US Fed Cuts Rates Again
The US central bank has cut interest rates again, in a bid to protect the economy from the impact of trade wars and an impending global slowdown. The Federal Reserve lowered its benchmark funds rate by 25 basis point, to a range of 1.5-1.75 per cent. It was the third cut this year as part of 'midcycle adjustment', but the Fed also indicated a pause in rate cuts from now on. The latest move came after the US economic growth slowed to an annual rate of 1.9 per cent in the most recent quarter.

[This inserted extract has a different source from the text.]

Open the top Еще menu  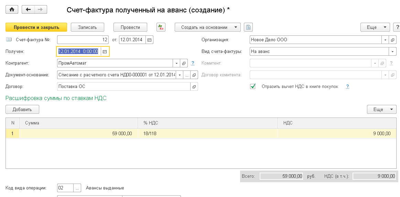pos(375,27)
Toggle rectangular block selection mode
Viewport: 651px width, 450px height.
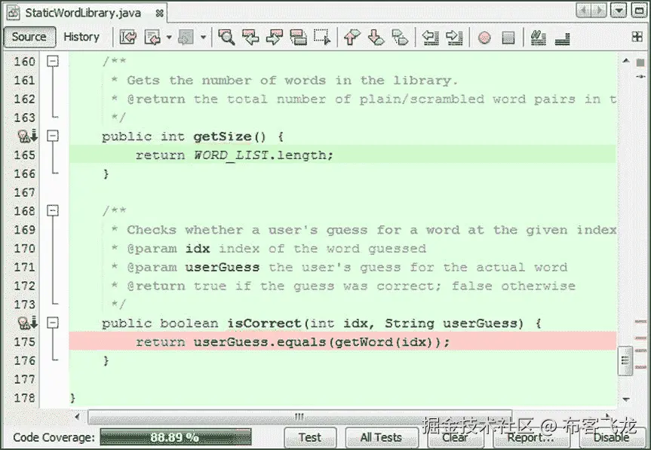[323, 37]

Bold Bets Pull Down SoftBank
SoftBank's bold bets on WeWork, Uber and the likes are not paying off. The Japan-based conglomerate posted a $6.5 billion loss in the second quarter, the company's biggest-ever quarterly loss, according to The Wall Street Journal. SoftBank and its Vision Fund, the famously risk-loving investment arm, collectively wrote down $9.2 billion on WeWork, nearly 90 per cent of the $10.3 billion they had invested in the co-working company. The Vision Fund further wrote down its investments in more than 20 companies, including Uber. SoftBank Chairman Masayoshi Son's personal worth also took a hit and tumbled to around $13.8 billion, according to the Bloomberg Billionaires Index, after peaking at $20 billion in July this year. A contrite Son blamed his own judgement for the debacle but said, WeWork could still be salvaged. The long-term impact is not clear yet, but the outcome may require a rethink on the 'growth before profitability' strategy for funding unicorns.
Brexit Drives UK to Snap Polls
The UK's House of Commons approved a bill to send Britain back to the polls on December 12 in an attempt to break the Brexit deadlock. Britain's parliament temporarily dissolved as the move was necessary to facilitate the snap election. Although Boris Johnson hopes to win a large enough majority to get his Brexit deal through, he was under fire for choosing not to release a report on Russian interference in UK politics while MPs were still in session. The election follows the confirmation of a Brexit delay until January 31, 2020, after the EU agreed to the UK's extension request.
Walgreens Boots May Go Private
Walgreens Boots Alliance, a US-listed global drugstore chain, is in talks with private equity groups to take the company private in a $70-billion deal, as per media reports. If the deal goes through, it could be the biggest take-private buyout in history. It would also allow the retail pharmacy giant to adapt to competition from online sellers without quarterly pressure from shareholders. Led by Italian billionaire Stefano Pessina who owns 16 per cent in Walgreens, the group runs a retail and drug wholesaling business across 25 countries and has annual revenues of $137 billion.